Alternate history worldbuilding starts with a simple question: what if one thing in real history had gone differently? What if the Roman Empire never fell? What if the printing press was invented in China first? The craft is in following that change honestly, tracing how one divergence reshapes politics, technology, culture, and daily life across decades or centuries. It's not just changing one event; it's understanding how that event was connected to everything else and letting the dominoes fall.
Alternate history forces you to think about causation in a way that pure secondary-world fantasy doesn't. Because your readers know the real history, every change you make is measured against something concrete. That tension between the familiar and the altered is where the genre's power lives. It also sharpens your worldbuilding instincts generally, because you learn to ask 'why did things turn out this way?' before asking 'what if they hadn't?'
The foundational alternate history novel, exploring a world where the Axis won WWII and America is divided between German and Japanese occupation.

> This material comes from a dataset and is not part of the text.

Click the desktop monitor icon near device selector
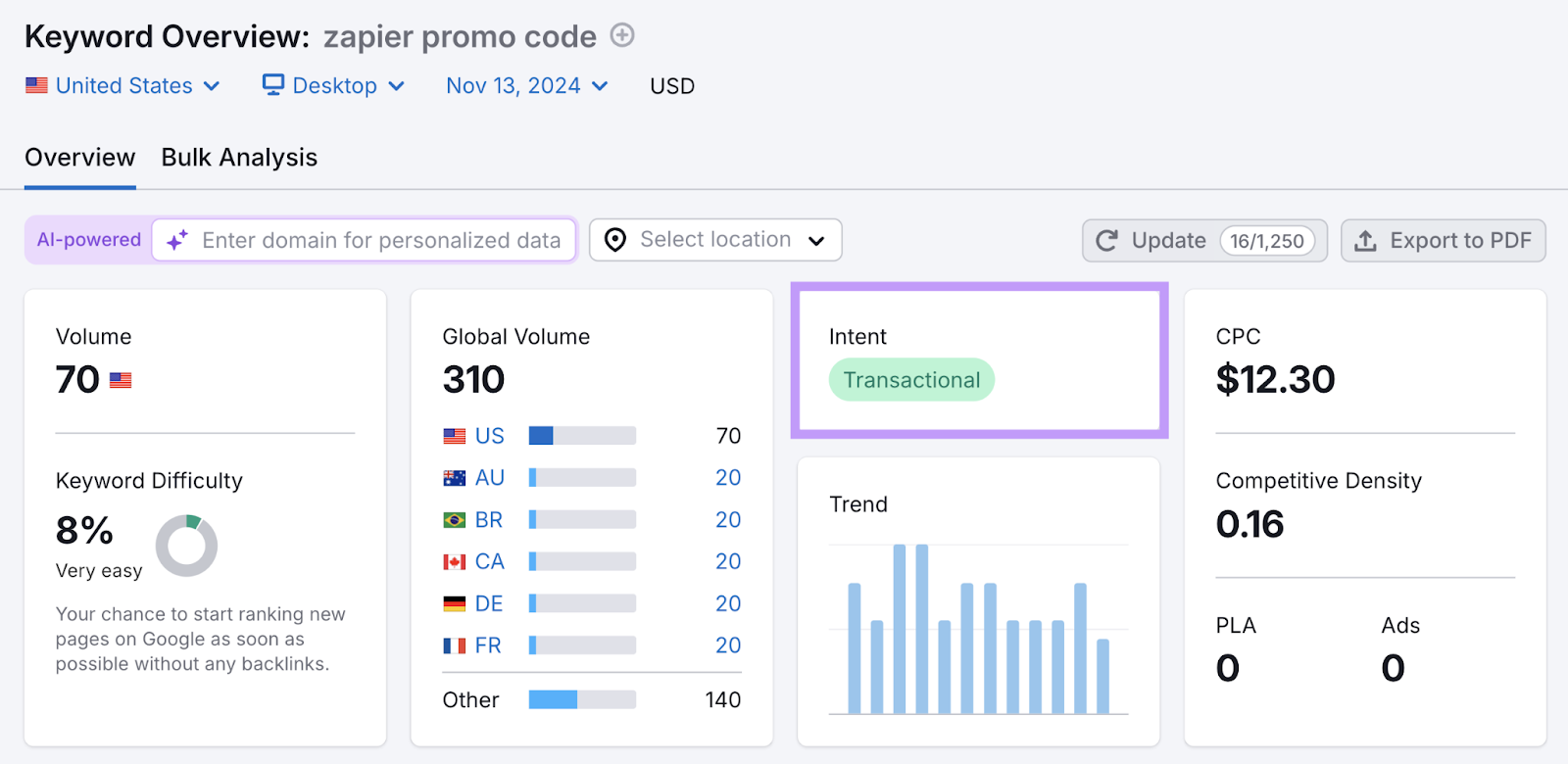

Clarke blends alternate history with fantasy, introducing English magic into the Napoleonic Wars with meticulous historical texture.
Trace the ripple effects. If Rome never fell, medieval Europe looks completely different: different languages, different religions, different technology. Follow the chain.
Historical figures were products of their contexts. If you change the context significantly, those people might never have been born or might have become very different. Be thoughtful about it.
Do your homework. You need to understand why things happened the way they did before you can plausibly argue they could have happened differently.
Pick one real historical event and change its outcome (a battle lost instead of won, an invention that failed instead of succeeded, a leader who survived instead of dying). Spend 15 minutes writing a timeline of consequences: what changes in the next year, the next decade, and the next century. Then write a short scene set in that altered world, showing one ordinary person living with the consequences.